DDL Ep 05: AI and Data — The LinkedIn Story

What does it take for a tech giant like LinkedIn to transform from a simple professional networking site into a data-driven, AI-powered career ecosystem?

In the fifth episode of our Decoding Data Leadership series, Shirshanka Das (Co-founder/CTO of DataHub) sits down with Kapil Surlaker (VP of Engineering, LinkedIn) to discuss LinkedIn’s engineering prowess in AI and data.

Their discussion offers a compelling case study of how a major tech company adapts to the rapidly evolving digital landscape. They break down how LinkedIn’s data strategy evolved from a centralized team focused on basic metrics and dashboards to a decentralized network of data specialists driving AI innovation.

This transformation showcases how LinkedIn stays at the cutting edge of innovation while tackling the challenges of maintaining quality and governance at scale, providing valuable insights for organizations navigating their own data and AI journeys.

DDL Ep 05 — AI and Data: The LinkedIn Story

From Observation to Action: The BI to AI Shift

In its early days, LinkedIn’s data strategy centered around understanding product performance and user interactions — a classic Business Intelligence (BI) approach. However, as the potential of data grew, so did LinkedIn’s ambitions. The company recognized that data could be more than just an observational tool; it could become an active ingredient in creating personalized, impactful user experiences.

This shift from BI to AI marked a pivotal moment in LinkedIn’s data story. It necessitated a complete overhaul of team structures and infrastructure. The once-centralized data team gave way to a decentralized model, where multiple teams work independently on domain-specific data and products. This new approach fostered greater agility and innovation, allowing LinkedIn to rapidly develop analytics and machine learning models and leverage cutting-edge technologies.

Navigating the Challenges of Decentralization with DataHub

However, with great power comes great responsibility. While the decentralized model promoted innovation, it also presented significant challenges in governance and quality control. Maintaining consistency and high standards across diverse teams became a critical focus. LinkedIn’s solution? A robust metadata management system and dedicated metrics platforms.

Enter DataHub, LinkedIn’s answer to the metadata challenge. What started as a basic search and discovery mechanism evolved into a sophisticated AI enabler, centralizing billions of data artifacts. DataHub now serves as the foundational substrate, connecting various components of LinkedIn’s data and AI systems. It ensures repeatability, traceability, and auditability of data workflows — critical factors in today’s data-driven, regulatory-conscious environment.

Lessons for the Data-Driven Enterprise

The evolution of LinkedIn’s data strategy offers valuable lessons for companies at any stage of their data and AI journey:

  • Focus on a Hierarchy of Data and AI needs: Companies transitioning to AI-enabled environments should prioritize building a solid foundation of scalable infrastructure, robust metadata infrastructure, and data quality assurance. Skipping steps in this hierarchy is only going to hinder AI development.
  • Avoid the ‘Answering Machine’ Trap: To prevent data teams from being trapped in a cycle of providing answers, the focus should be on empowering users to self-serve through the right tools and metadata infrastructure. AI can augment tool experiences, making them more intuitive and self-improving over time.
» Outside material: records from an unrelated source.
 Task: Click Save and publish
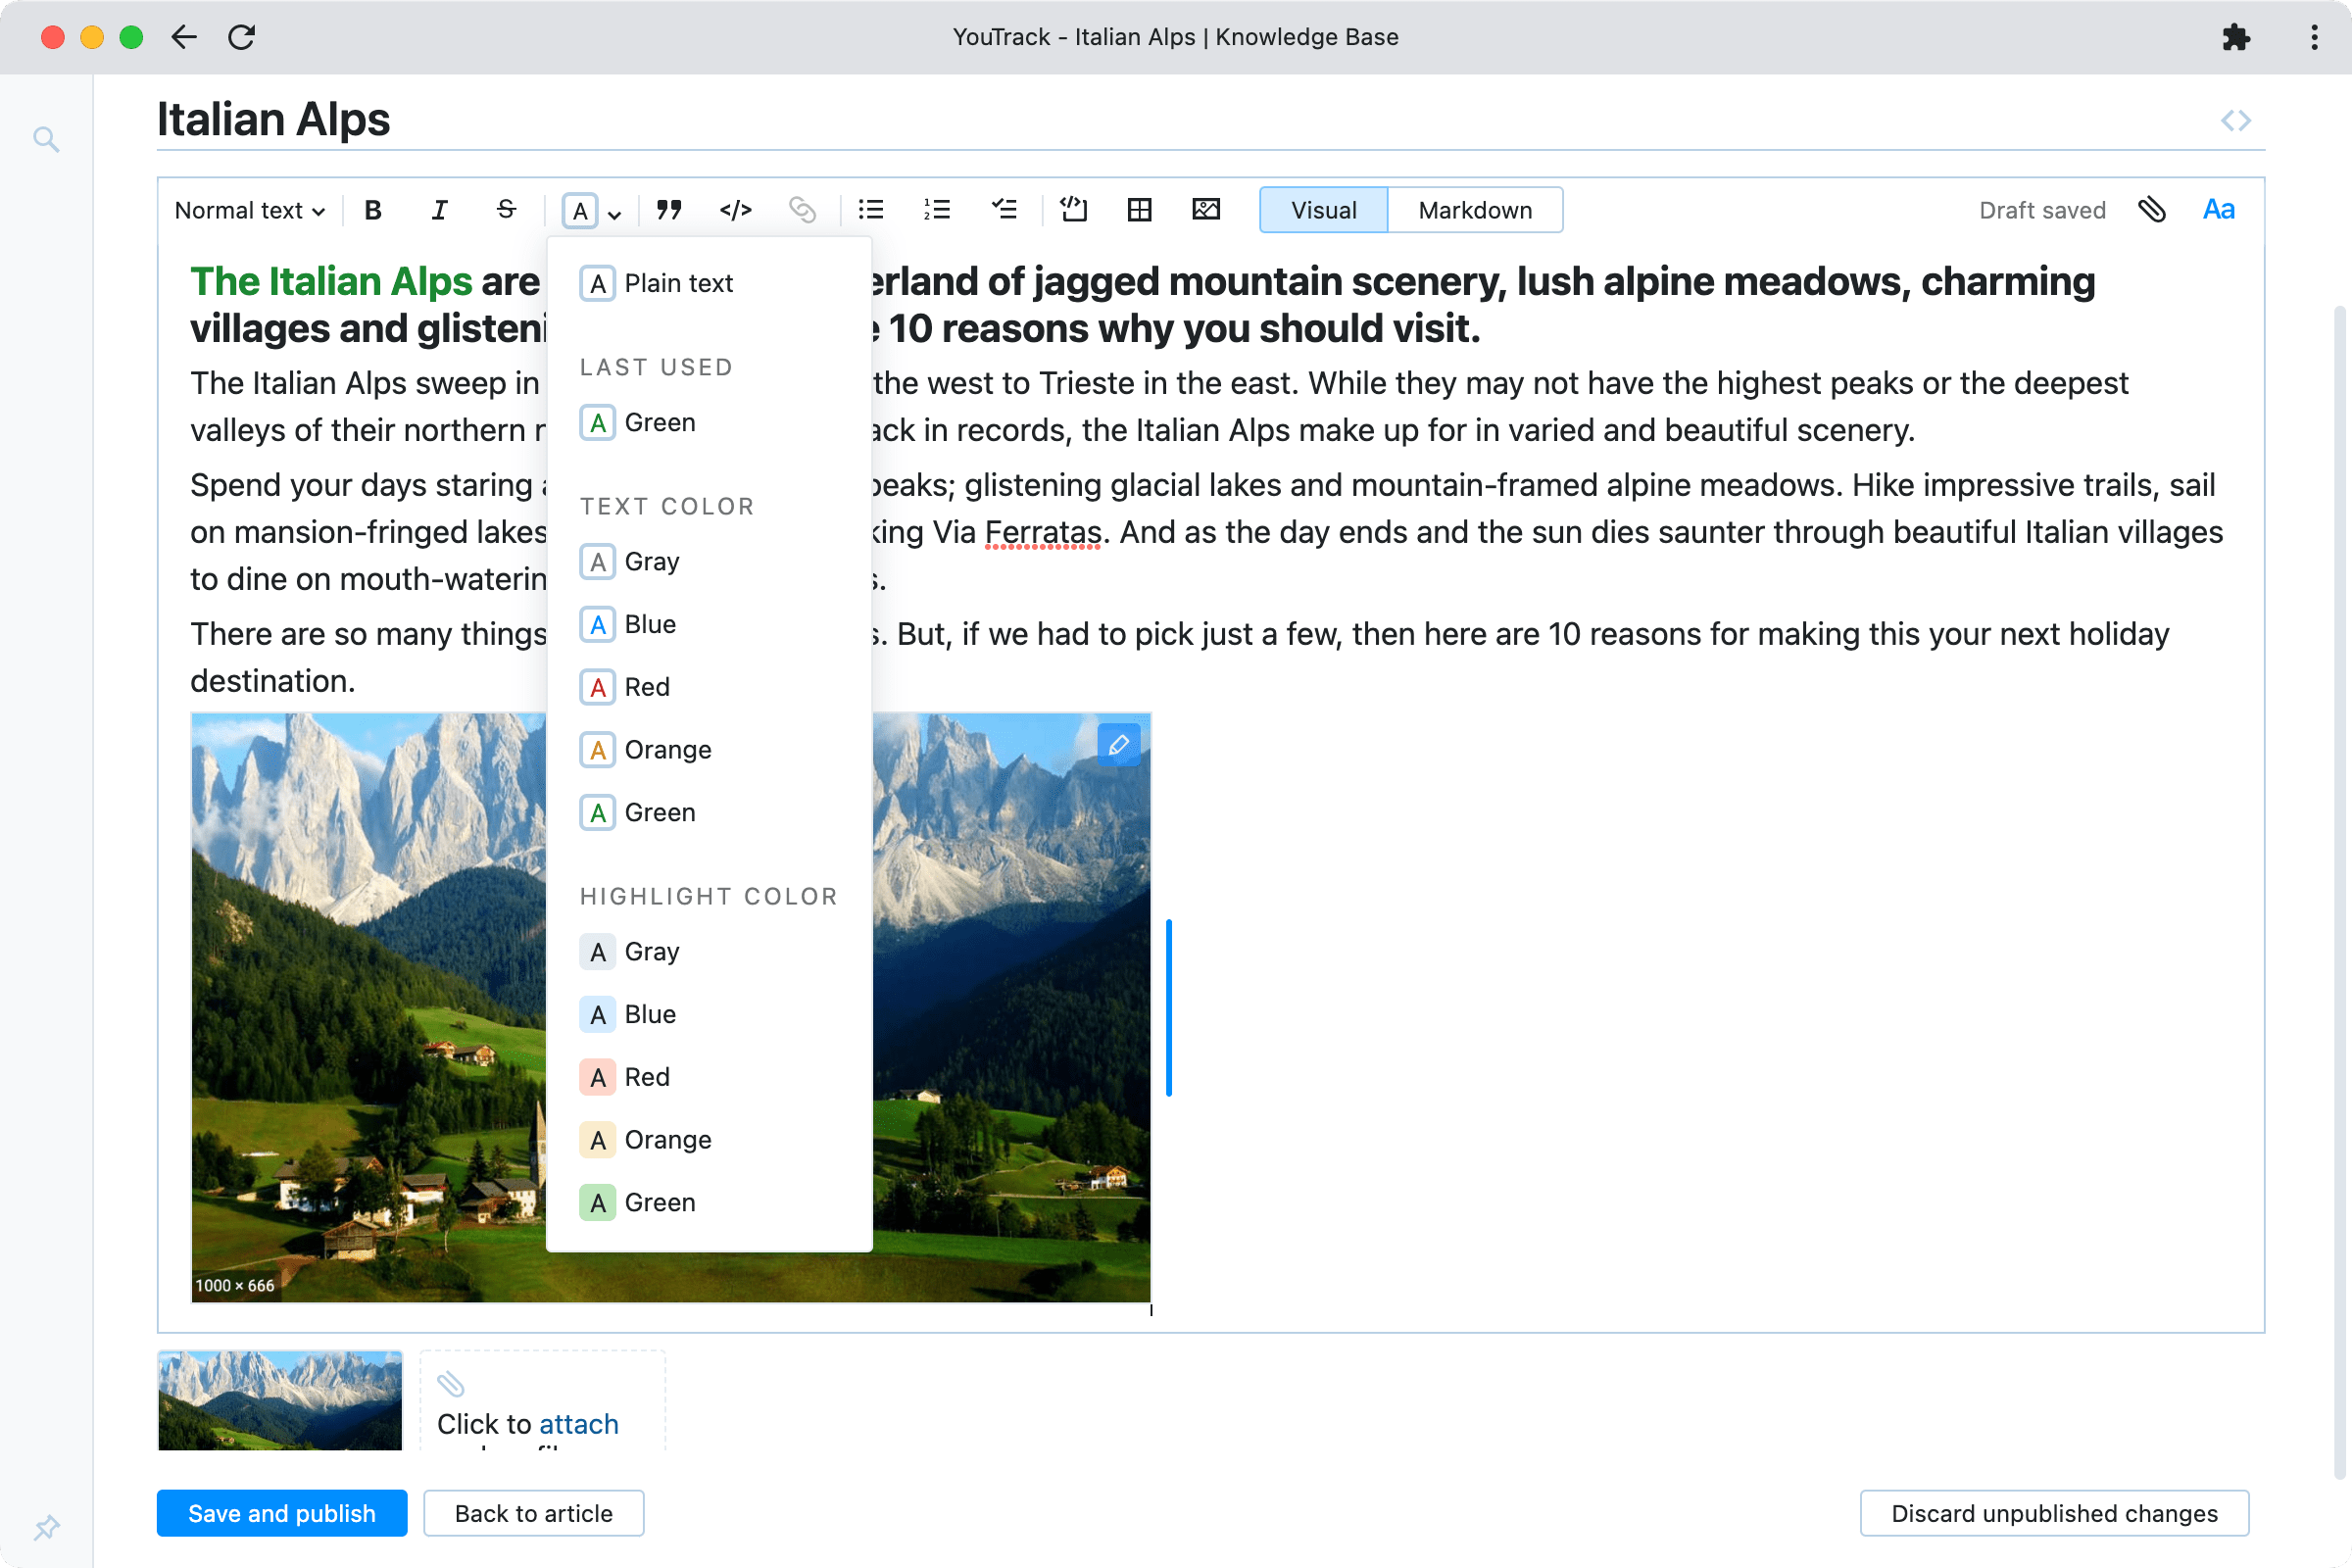tap(281, 1513)
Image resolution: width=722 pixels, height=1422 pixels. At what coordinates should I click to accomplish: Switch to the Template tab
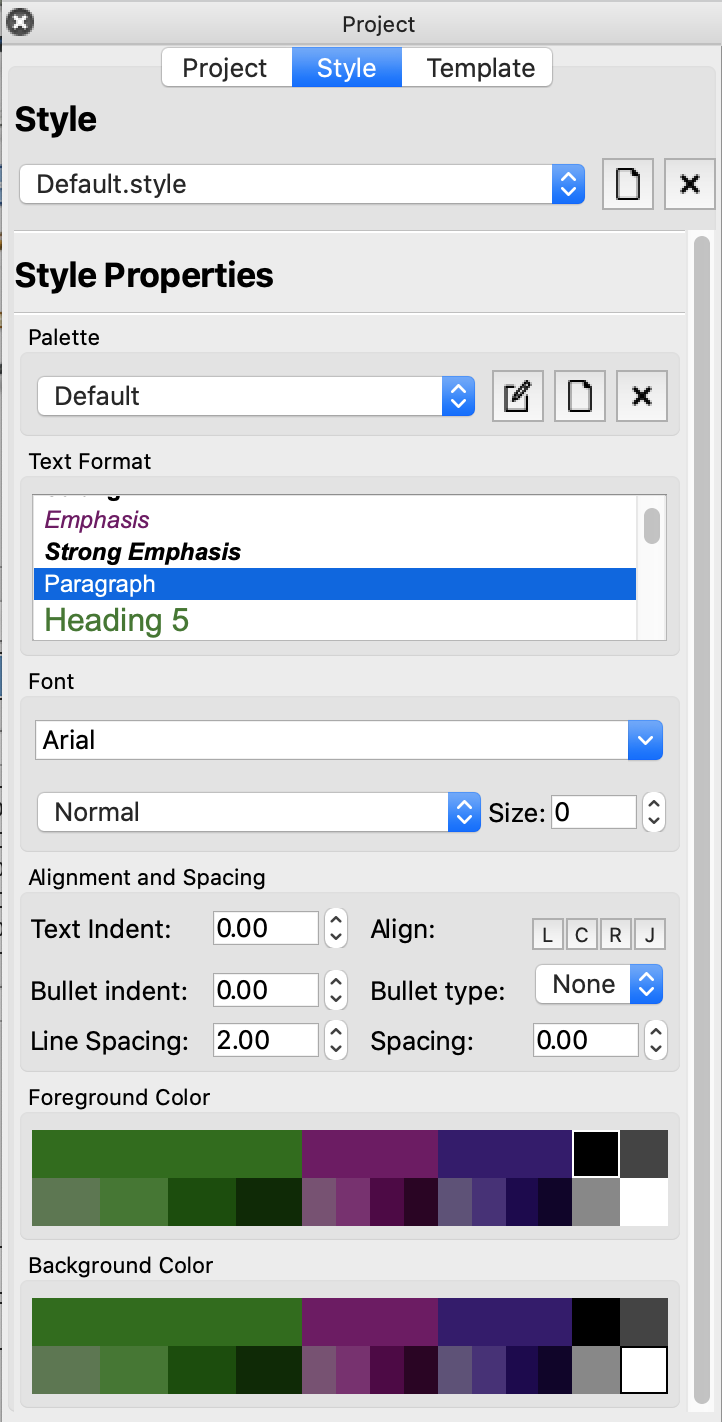point(480,68)
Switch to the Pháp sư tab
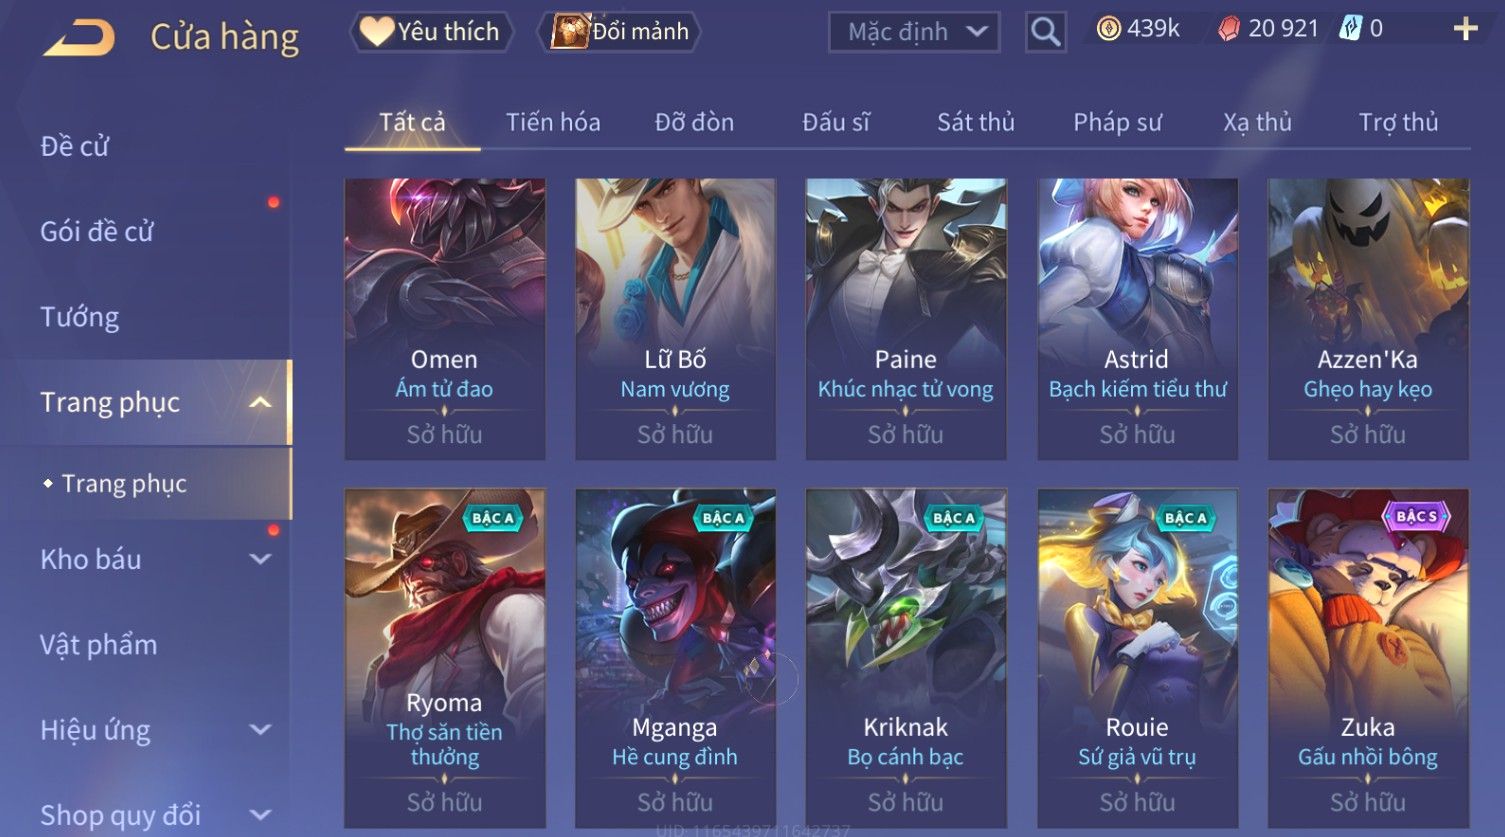1505x837 pixels. coord(1117,122)
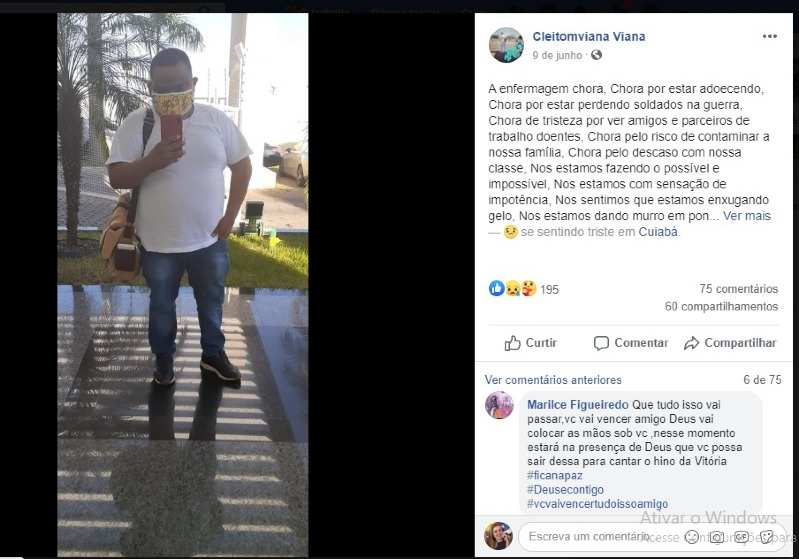Click the sticker icon in comment box
This screenshot has width=799, height=559.
(766, 537)
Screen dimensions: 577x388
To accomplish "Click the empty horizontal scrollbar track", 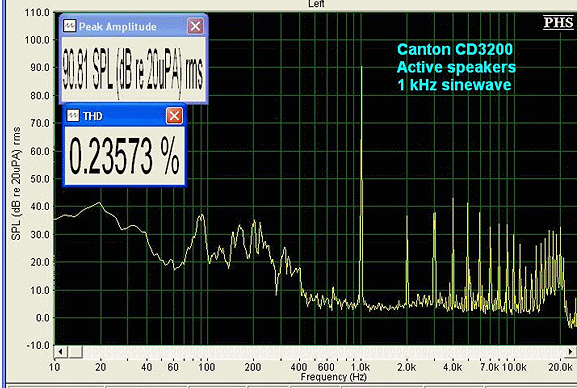I will pyautogui.click(x=323, y=352).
As data continues to shape our digital experiences, the lessons from LinkedIn’s journey will undoubtedly prove valuable for organizations striving to stay ahead in the data revolution.

Check out the full recording on YouTube and read on for a slightly edited version of the conversation.👇

Shirshanka: Kapil, before we dive in, please tell us about your journey to data — before and at LinkedIn.

Kapil: I’ve been in the data and infrastructure domain for most of my career. I started with traditional database management systems back at Oracle. After a few years, I moved to several startups, specializing in data and database solutions. About 13 years ago, I joined LinkedIn — around the same time you joined — when it was experiencing a growth spurt and inflection point in traffic. That was a foundational phase where a lot of data infrastructure was being built from the ground up.

This included work on source-of-truth systems like Espresso, a low-latency, high QPS database. Then, I moved to offline batch processing infrastructure when we moved from traditional data warehouse approaches to a modern, distributed, open-source stack. As we went up the stack, we worked together on DataHub, which became LinkedIn’s central metadata platform.

More recently. I’ve focused on what we call our data and AI platforms. This includes the entire spectrum of the AI lifecycle — feature engineering, data preparation for model training, and model serving, which powers all the experience on LinkedIn.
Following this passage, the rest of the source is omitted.